Return an isomorphism from W to a group H of type FPGroup.

H will be the quotient of a free group with the same rank as W, where we have the natural 1-to-1 correspondence of generators, modulo the Coxeter relations of W.

Isomorphisms are cached in W, subsequent calls of isomorphism(FPGroup, W) yield identical results.

If only the image of such an isomorphism is needed, use fp_group(W).

PermGroup(W::WeylGroup) -> PermGroup
permutation_group(W::WeylGroup) -> PermGroup

Construct a group of type PermGroup that is isomorphic to W.

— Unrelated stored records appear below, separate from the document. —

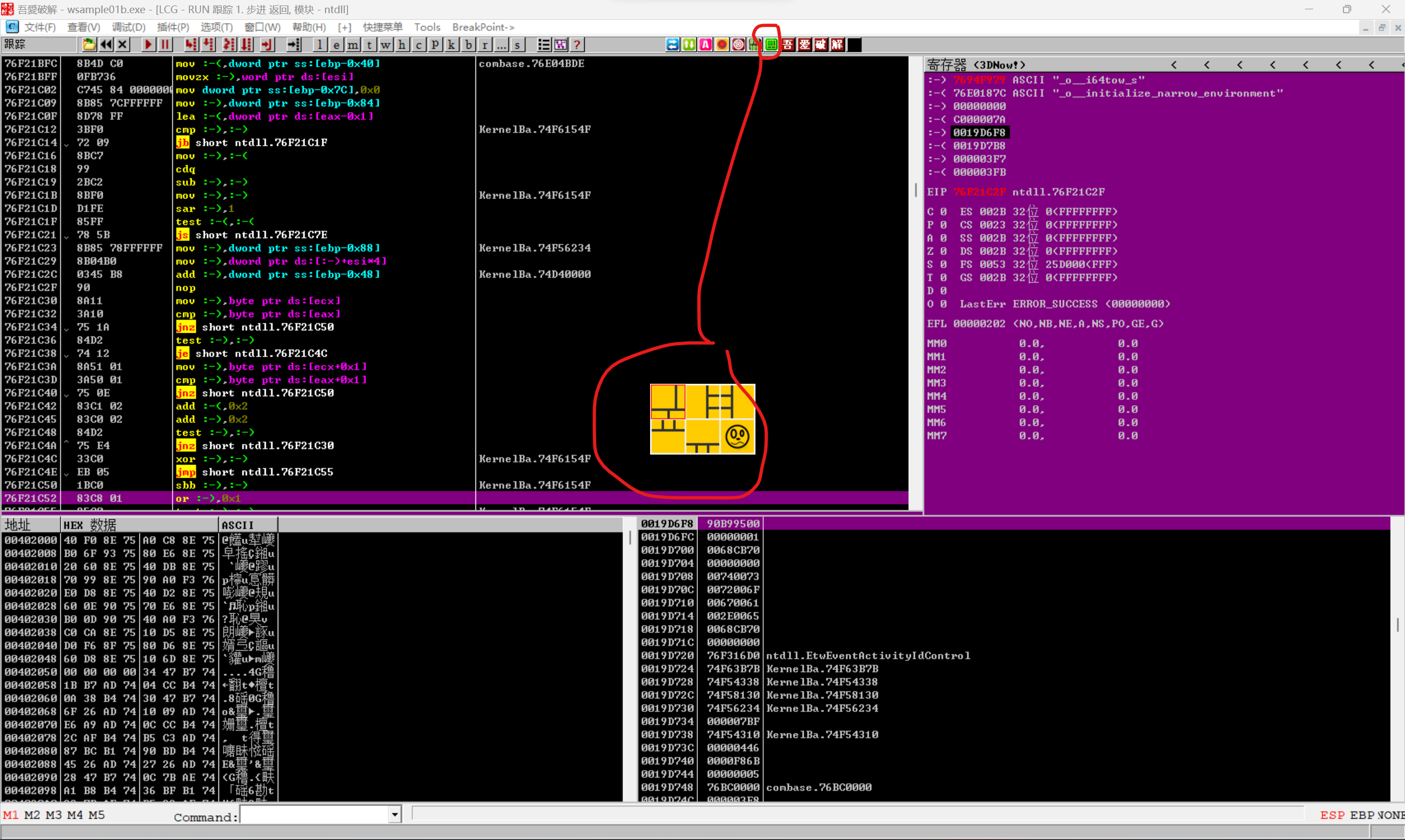Click the Pause execution button
This screenshot has width=1405, height=840.
click(x=165, y=44)
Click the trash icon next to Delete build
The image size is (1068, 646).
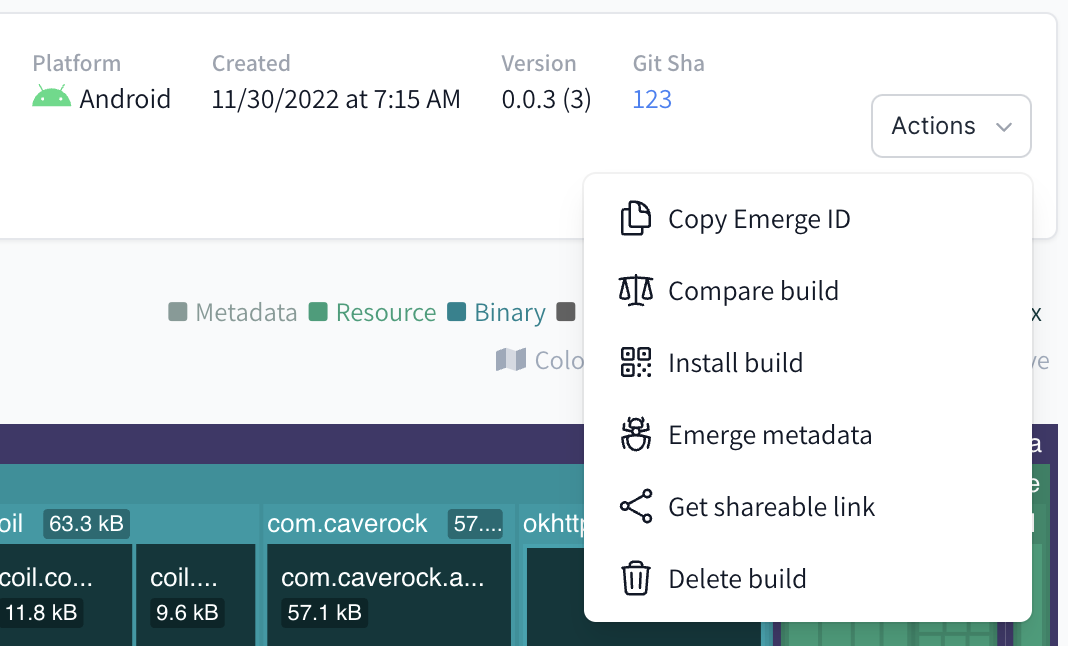tap(635, 578)
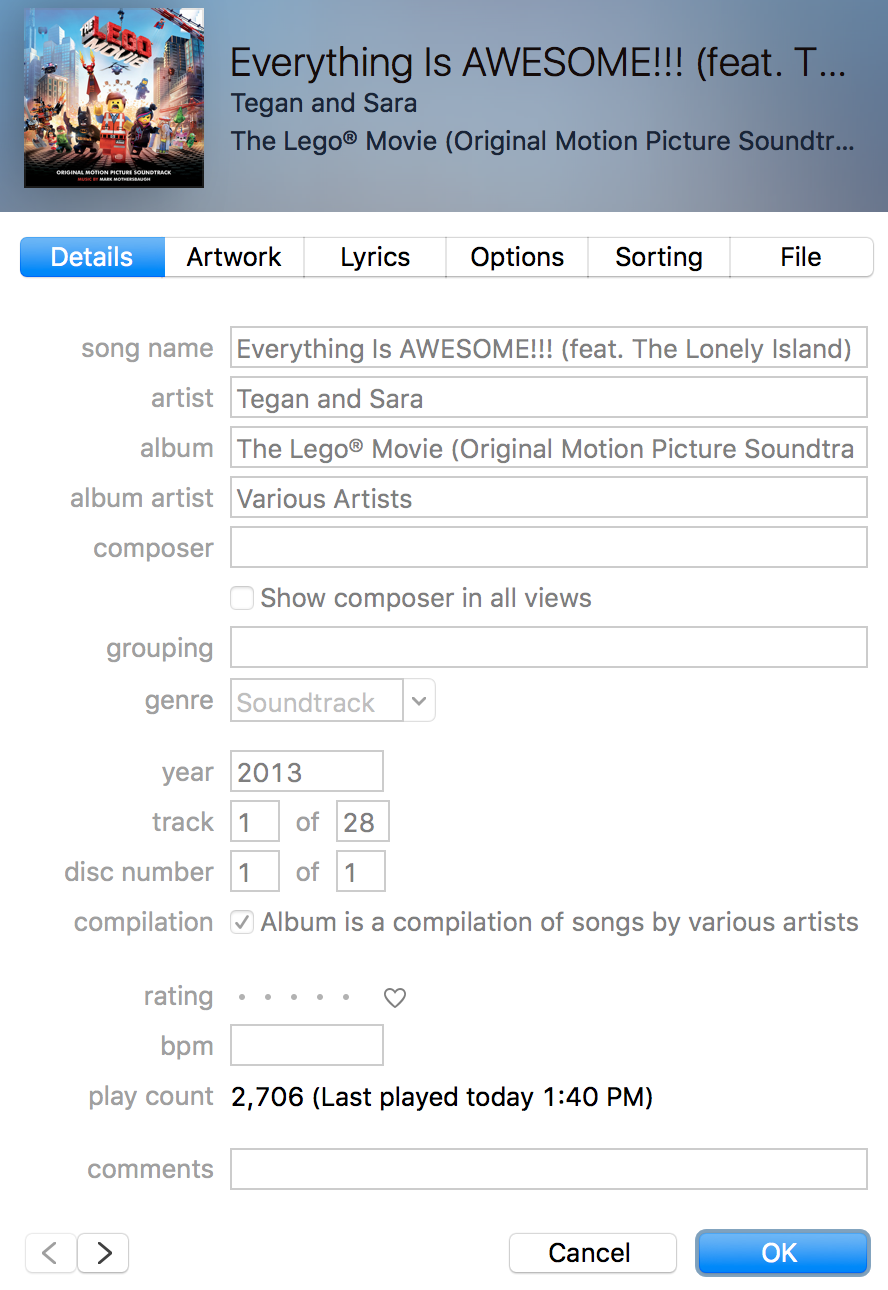The height and width of the screenshot is (1290, 888).
Task: Go to next song arrow
Action: click(103, 1252)
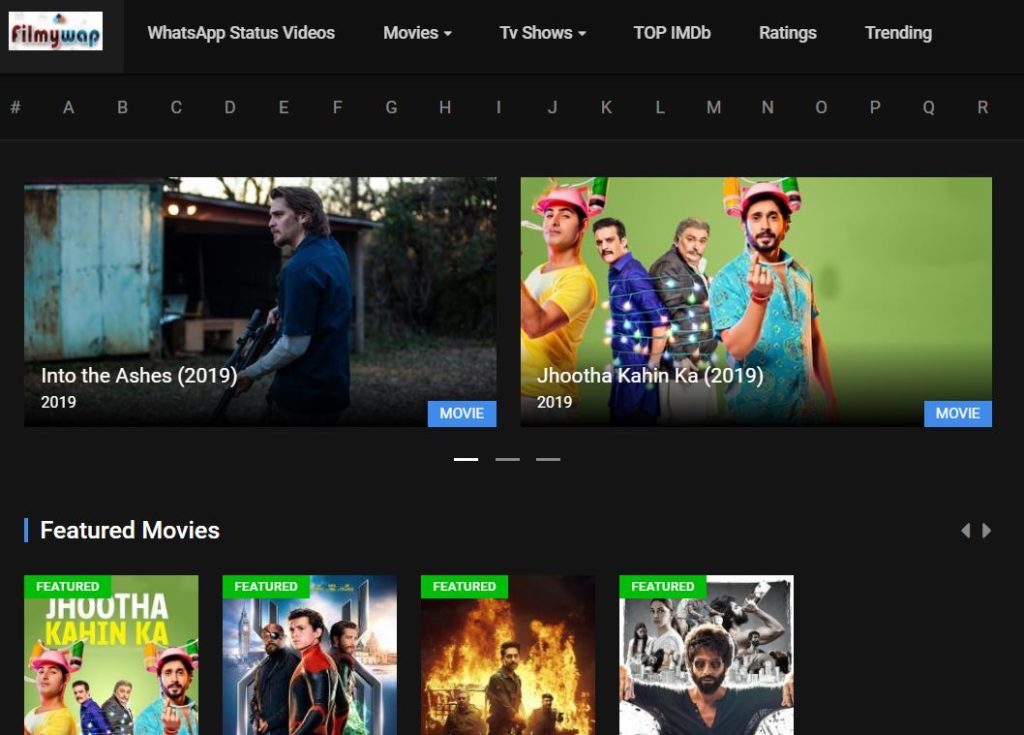Open Into the Ashes (2019) banner
1024x735 pixels.
tap(260, 300)
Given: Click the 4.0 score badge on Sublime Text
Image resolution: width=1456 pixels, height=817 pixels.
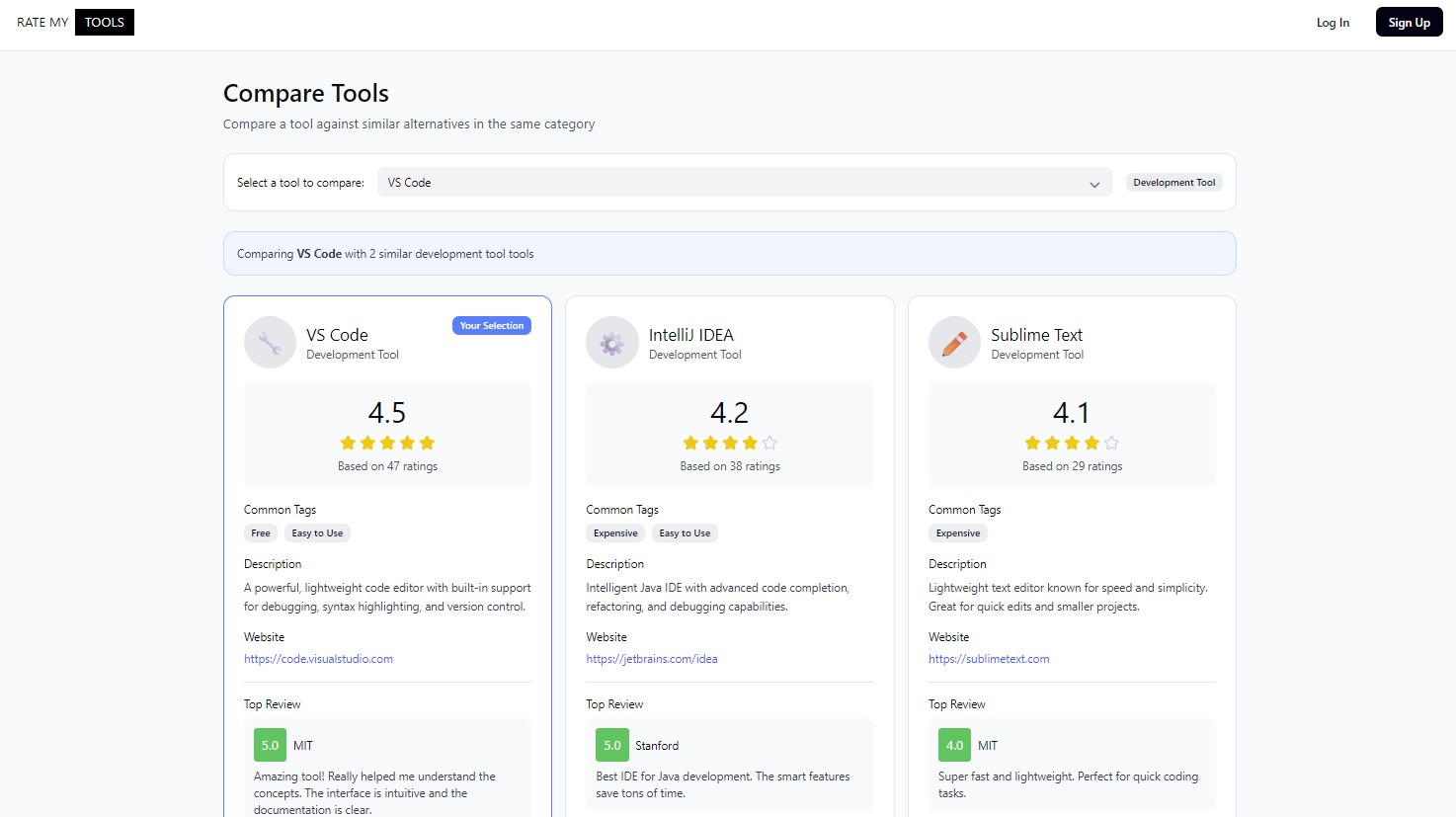Looking at the screenshot, I should point(954,746).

If one needs the isomorphism then isomorphism(::Type{PermGroup}, W::WeylGroup) can be used instead.

isomorphism(::Type{PermGroup}, W::WeylGroup) -> Map{WeylGroup, PermGroup}

Return an isomorphism from W to a group H of type PermGroup. An exception is thrown if no such isomorphism exists.

The generators of H are in the natural 1-1 correspondence with the generators of W.

If the type of W is irreducible and not $E_6$ or $E_7$, then the degree of H is optimal. See [Sau14] for the optimal permutation degrees of Weyl groups.

Isomorphisms are cached in W, subsequent calls of isomorphism(PermGroup, W) yield identical results.

If only the image of such an isomorphism is needed, use permutation_group(W).